We all love to relax and chat with friends. Who doesn’t love a cold brew ? Drinking beer with people is an important social ritual that is often linked to many memories (or the absence of them), especially of our younger days. EPFL is a highly international institution with people from all around the world. They leave their home countries behind to join EPFL but what if we could bring them back a bit of it ? We decided to match beers from SAT, our beloved bar, to the countries where they would be the most appreciated. Our objective is to recommend them to people missing home and hope it might cure a bit of this homesickness ! It is also a tool to ask SAT to buy new beers, since it would be sad to leave people without a beer similar to the one from their country, don’t you think ?

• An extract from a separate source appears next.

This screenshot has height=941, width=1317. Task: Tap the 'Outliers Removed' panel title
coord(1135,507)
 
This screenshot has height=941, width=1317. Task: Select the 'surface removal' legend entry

A quick sip through our data
|Dataset||Beers 🍺||Brew styles 🍶||Beer lovers 👥||Beer cost 💸|
|RateBeer||396690 beers from 265 locations*||93 beer styles||70120 beer lovers from 222 locations*||No data|
|BeerAdvocate||247982 beers from 264 locations*||104 beer styles||153704 beer lovers from 194 locations*||No data|
|Satellite Bar||66 beers from 8 countries||21 beer styles||No data||Beer prices from 3.- to 16.- CHF|
*Location can be either countries or regions of countries with many active users (e.g. Individual states of the United States or regions of the United Kingdom)
Our assumptions and decisions when processing these datasets were:
- Users without a defined country in the dataset were considered to have “Unknown” location. Their data is not considered in the beer preference world map we show, but they are considered in the SAT t-SNE clustering plots.
- Beers without rating and breweries without beers were not considered.
- After preliminary observations from an exploratory step of our analysis (available in the accompanying Jupyter Notebook, we considered that BeerAdvocate and RateBeer had considerably different communities. Despite having a dataset of matching users and beers available for our study, we performed our analysis in each dataset separatedly.
An iconic duo : beer opinions and biases
One of the main challenges when analysing data from rating and review systems comes from the fact that humans are prone to bias. One’s personal bias is not only hard to quantify but may be correlated with other personal features (place of birth, age and personal experiences, to give a few examples).
Inspired by this paper on the modelling and correction of bias of NeurIPS papers, we aim to decrease the effect of systematic reviewer bias by applying a ‘mean-field’ correction to our datasets’ ratings. The pipeline to correct the beer ratings is described in the flowchart below and its accompanying text.
We computed a bias for each user, which was attenuated by a coefficient comprised between 0 and 1 and inversely proportional to the number of ratings a user has provided the platform. By doing so, we wanted to attenuate the bias of one-time reviewers, and give more weight to the bias of hardened reviewers as this bias is more trustworthy. We then removed the users’ bias from all the corresponding ratings, and recomputed average ratings for all beers from the debiased ratings of the users. Ratings were kept between 0 and 5. By doing so, we aimed at getting fairer and more representaive ratings of the quality of the beers.
Applying this correction allowed us to witness an evolution in the distribution of ratings:
We can see a clear evolution in the distribution of ratings from the RateBeer website after the correction. The distribution shifts to the right: our correction led to a higher proportion of higher ratings, suggesting that users were grading harshly before correction. This effect is not observable in the case of the BeerAdvocate website. This could be because there is an outlier user having reviewed a very high number of beers compared to the other users. Because of this, the attenuation coefficient would become very small for most users, erasing their biases.
National treasures : best brew by country and the happiness they bring
After some digging we found the beer most voted by each countries and assumed it to be the beer most drinked. It would seem that swiss enjoy BFM La Torpille or Feldschlossen Original Lager ! Users from RateBeer might be fancier than their BeerAdvocate counterpart.
As we can see the datasets are mainly representaive of the USA since each state is treated as a country and to a lesser degree Europe is also more represented than the rest of the world. It seems that RateBeer and BeerAdvocate aren’t as popular in the rest of the world !
We also counted the mean positive and negative words used by each countries in their reviews to see if some countries were more prone to praise. It would seem that south Europe is harsher than north Europe, which is interesting.
In the world-map we decided to use the state of California’s data since it’s the most populated state. We also did a zoom on the USA to show the whole dataset.